Just like Japanese grass eels forget what humans look like and change their behavior, so is our own behavior subject to the external environmental pressures imposed upon us by this global pandemic.
Every threat that tries us triggers adaptation responses in our thinking and forces us to change our behavior. Zoonotic viruses, for example, could be stopped from attacking us if we stopped the trade in wild animals. It will have an impact on our social life and its structure in ways that, right now, are hard to foresee.
In adapting to a threat of this magnitude, we need to take into account the possibility of its recurrence which means that even consumer behavior (which is actually driven by consumer sentiment) will change. Kelly McConigal talks about how by changing our perception we can change the way we see our reality and deal with stress-inducing situations differently.
Adapting to the threat posed by the covid-19 virus means we will be forced to re-examine some of our ideas and values. We shall have to internalize it, making it part of our narrative in ways that will reflect our identity curation efforts.
Values determine effort which determines attention. Attention changes what’s important to us which then changes what we choose to give priority to. What we give priority to determines the directions we choose to take first which then create our actions. We shall have to better understand, articulate and stick to our own prime directives. Our own operating systems, in order to make better sense of the world.

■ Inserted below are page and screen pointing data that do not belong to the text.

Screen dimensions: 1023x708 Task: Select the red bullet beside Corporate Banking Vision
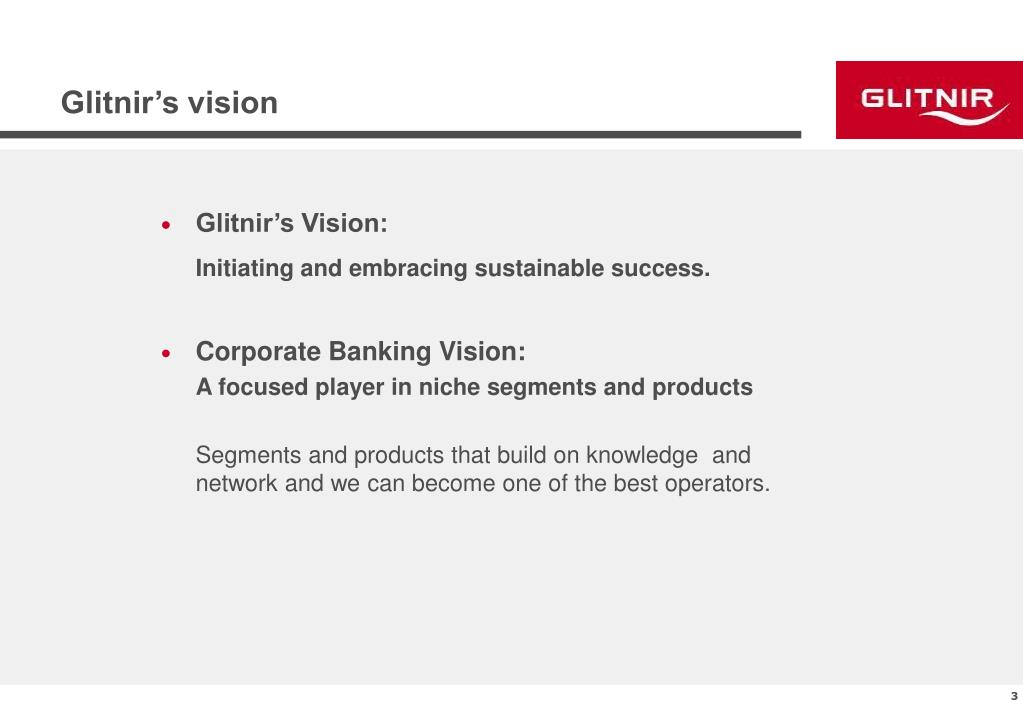point(166,354)
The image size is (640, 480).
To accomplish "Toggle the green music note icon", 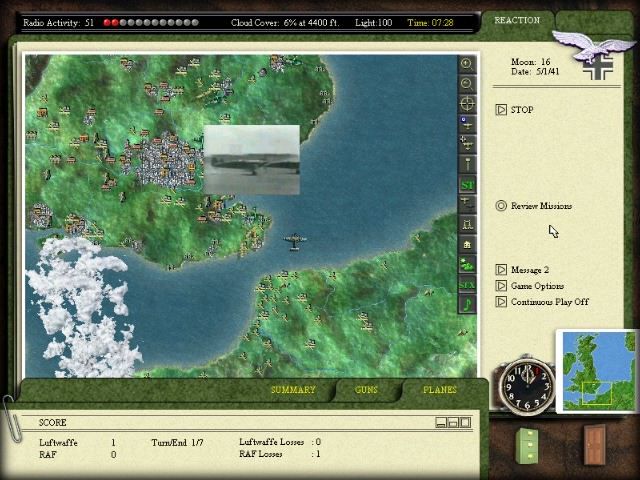I will [x=467, y=304].

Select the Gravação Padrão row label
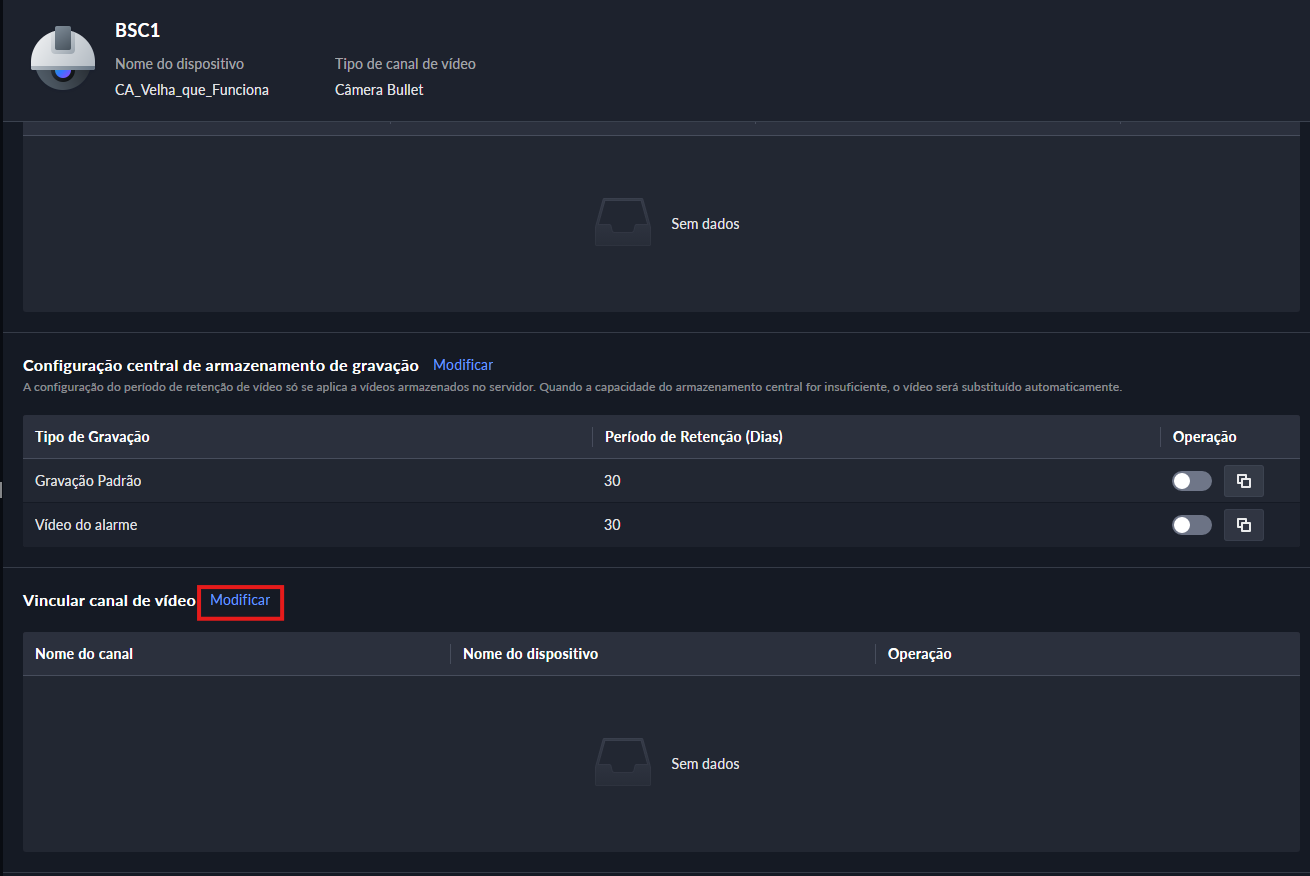88,481
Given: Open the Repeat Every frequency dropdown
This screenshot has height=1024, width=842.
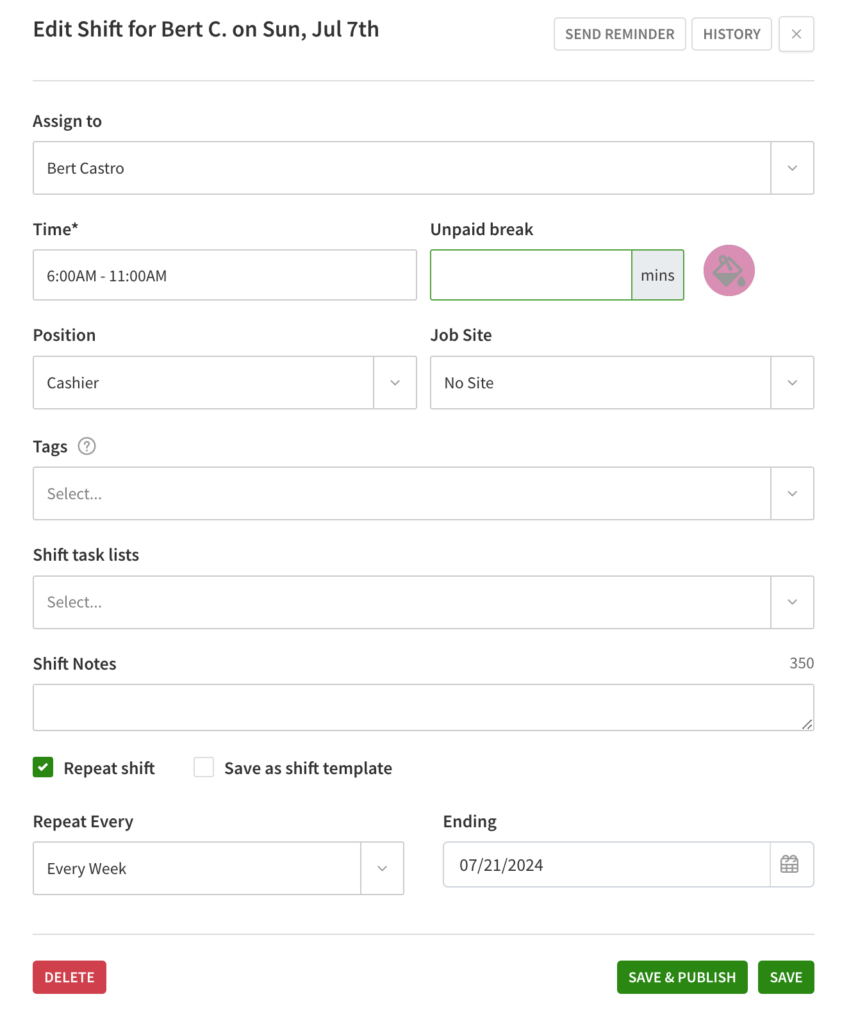Looking at the screenshot, I should point(381,868).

Cities themselves; the fabric and structures of our communal societal ideas will have to change. Evidently this isn’t new. Disease, in the past, has always shaped them by threatening our survival. Travel will be affected. Digital marketing will change through greater adoption of virtual and augmented reality options which, until now, had seemed to be expensive options.

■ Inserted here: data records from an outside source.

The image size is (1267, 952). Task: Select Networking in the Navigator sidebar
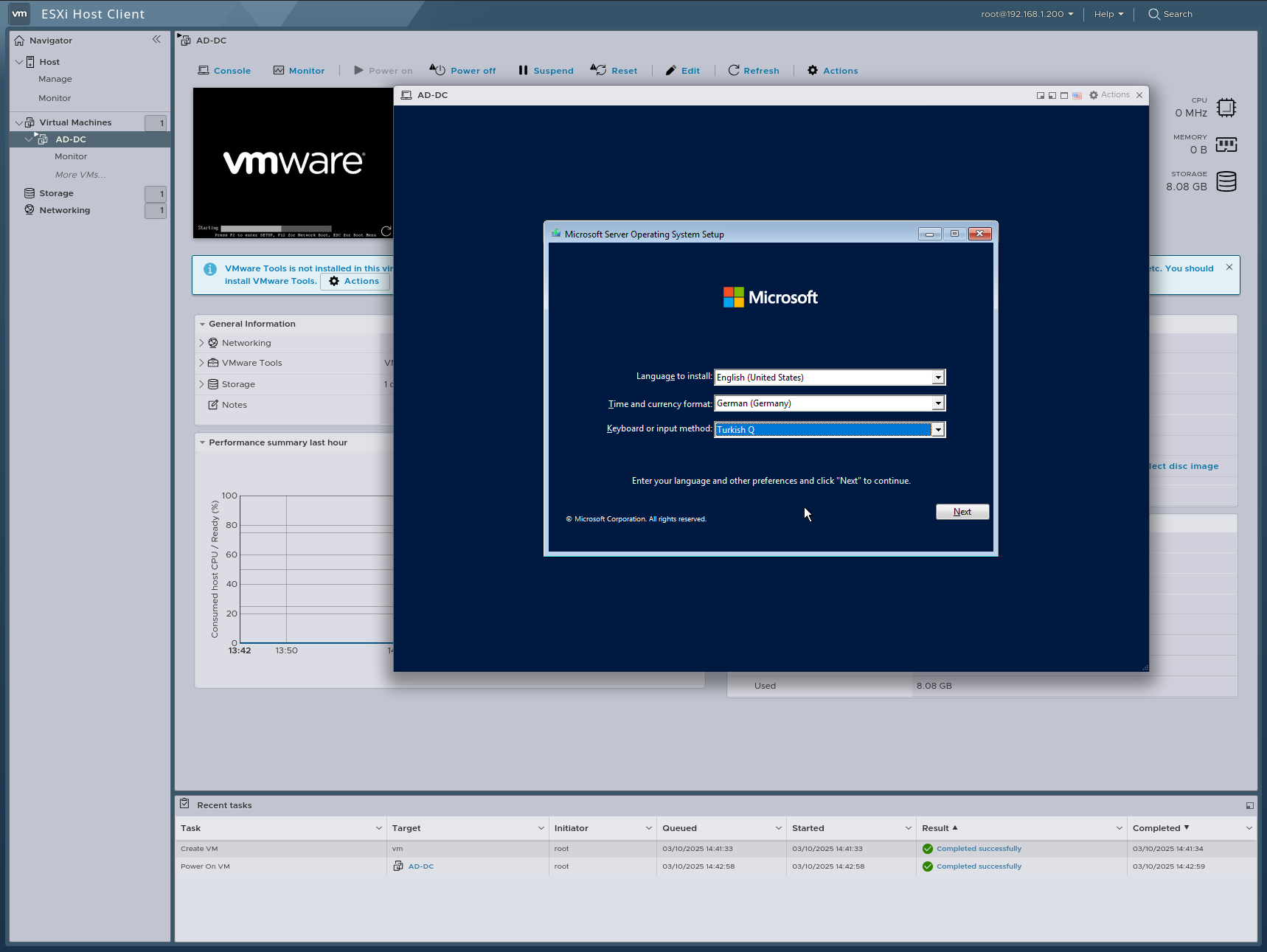[x=66, y=209]
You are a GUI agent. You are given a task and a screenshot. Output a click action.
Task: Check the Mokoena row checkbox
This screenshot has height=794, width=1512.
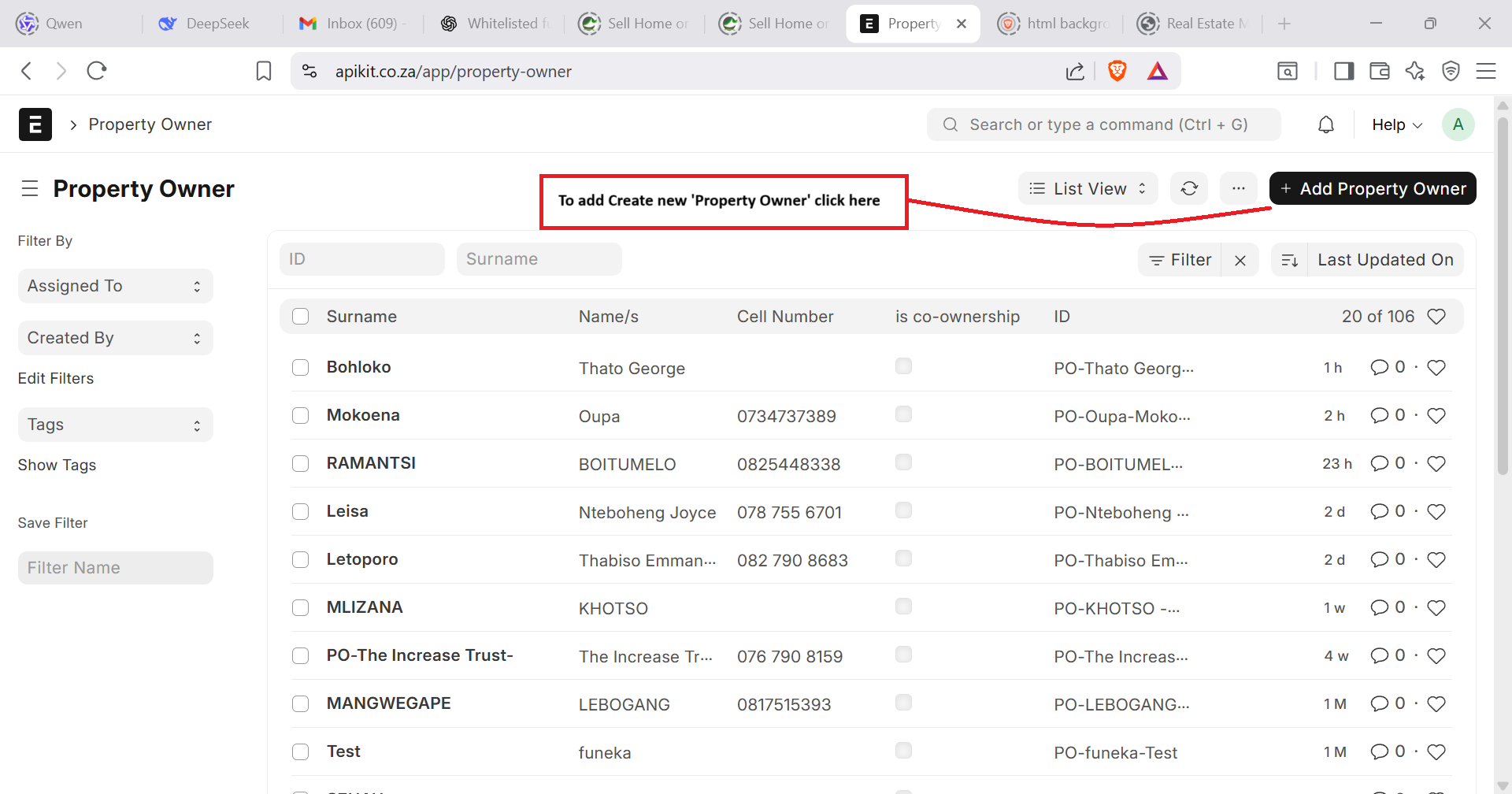(x=300, y=415)
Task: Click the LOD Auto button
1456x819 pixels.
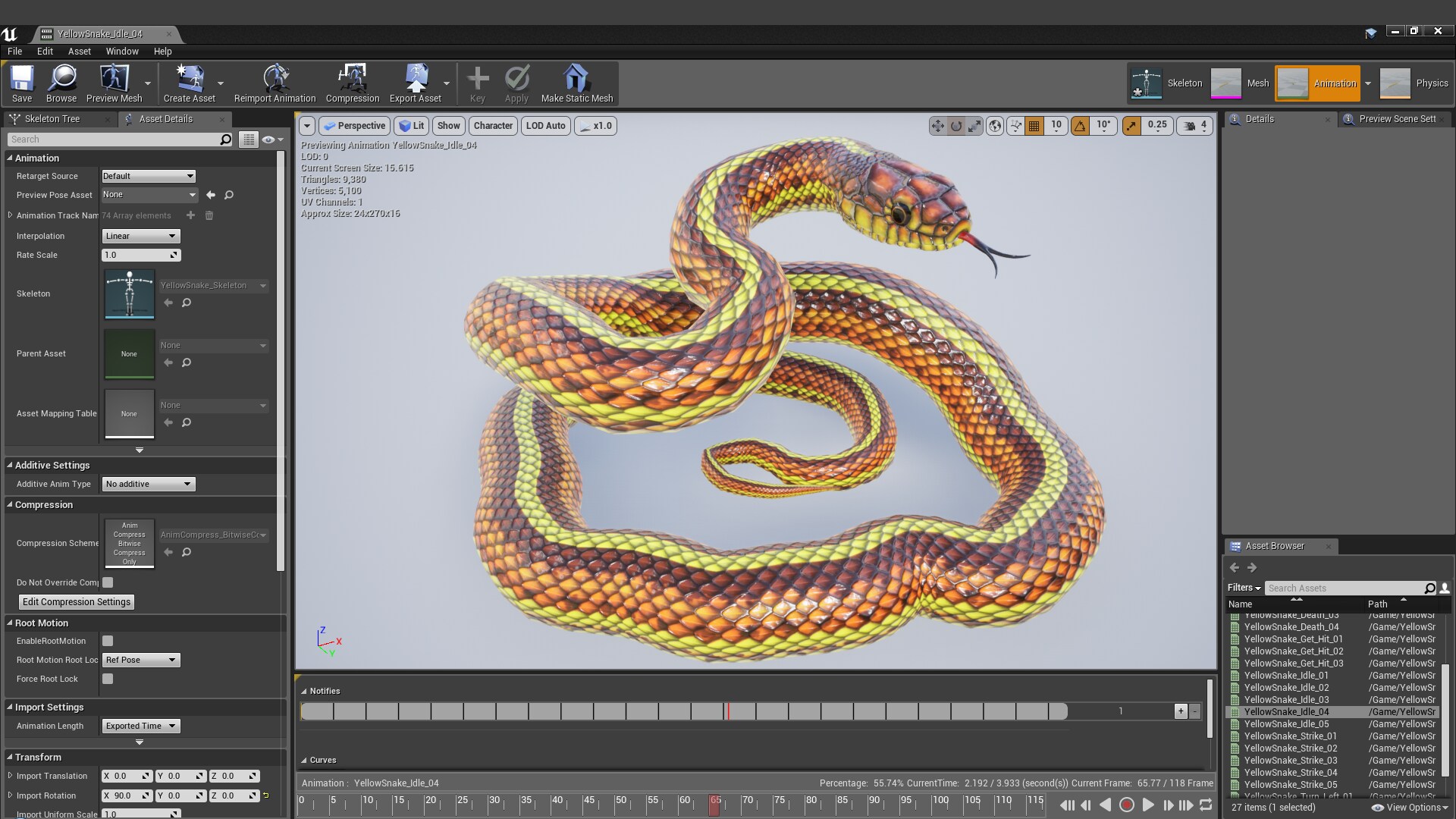Action: tap(545, 126)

The new reality will not just be porous. It will be fully integrated into digital, remote tools because remoteness will be our new norm.
Living in the new world that will slowly emerge from this pandemic will take time, patience and perseverance. It will be challenging, rewarding, thrilling and frustrating in equal measures. At the same time it will usher change the likes of which we’ve never seen and ask us to be more resilient than ever before.
It takes a village to raise a child. In truth it will take all of us to help out each other here.
I know that you’ve got coffee. And have lots of sweets. All that remains then is for me to say, have an awesome Sunday, wherever you are.